Gli agricoltori contestano l’operato del commissario

L’AQUILA. «Il commissario del Consorzio di bonifica Aterno-Sagittario deve garantire l’irrigazione a tutti gli agricoltori e in generale ai proprietari di terreni coltivati i quali, in questi anni,...
L’AQUILA. «Il commissario del Consorzio di bonifica Aterno-Sagittario deve garantire l’irrigazione a tutti gli agricoltori e in generale ai proprietari di terreni coltivati i quali, in questi anni, hanno pagato bollette salate spesso senza ricevere in cambio il servizio richiesto».
Replica così un gruppo di agricoltori della zona di Onna e Bazzano al commissario del Consorzio Sergio Iovenitti che due giorni fa ha tenuto una conferenza stampa nella sede di Pratola Peligna. Si tratta di agricoltori che quest’anno rischiano di perdere gran parte del raccolto del fieno perché, seppur in presenza di una stagione molto secca, non è stato ancora possibile irrigare almeno una volta i prati.

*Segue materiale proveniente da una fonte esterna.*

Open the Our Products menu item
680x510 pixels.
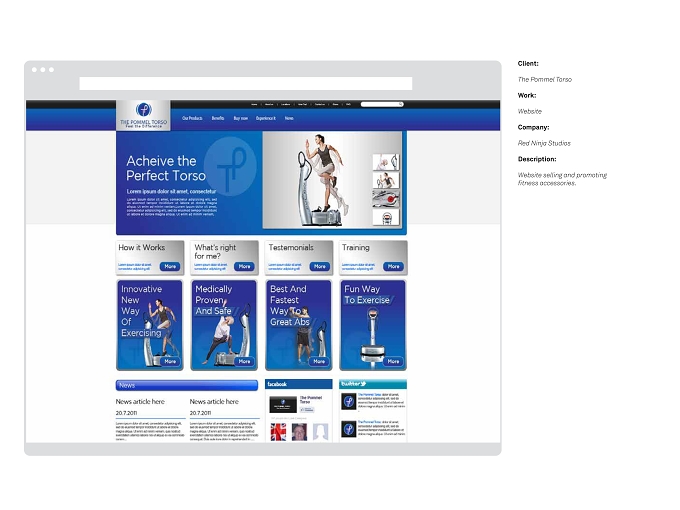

«Il commissario Iovenitti», continua il gruppo di agricoltori, «non può scaricare le colpe del dissesto dell’ente sui consorziati dicendo che addirittura hanno pagato poco rispetto ad altri Consorzi attivi nel nostro Paese. Forse Iovenitti – che essendo della frazione di Tempera conosce bene le nostre zone e i nostri problemi – dimentica che per alcuni anni l’acqua non è stato possibile usarla a causa dell’inquinamento dovuto alla salmonella. In compenso, però, le bollette sono arrivate lo stesso. Dovrebbe poi dirci che servizio hanno dato gli altri Consorzi ai propri soci e cosa, invece, riesce a fare il Consorzio di cui oggi è lui il commissario. Poi basta con questa manfrina delle dimissioni, se vuole dimettersi lo faccia. Altrimenti cerchi di dare una mano alla risoluzione dei tanti problemi in campo. Qui le vere vittime sono i contadini, piccoli e grandi, non chi viene pagato per svolgere un servizio volto a risolvere i problemi della comunità». (g.p.)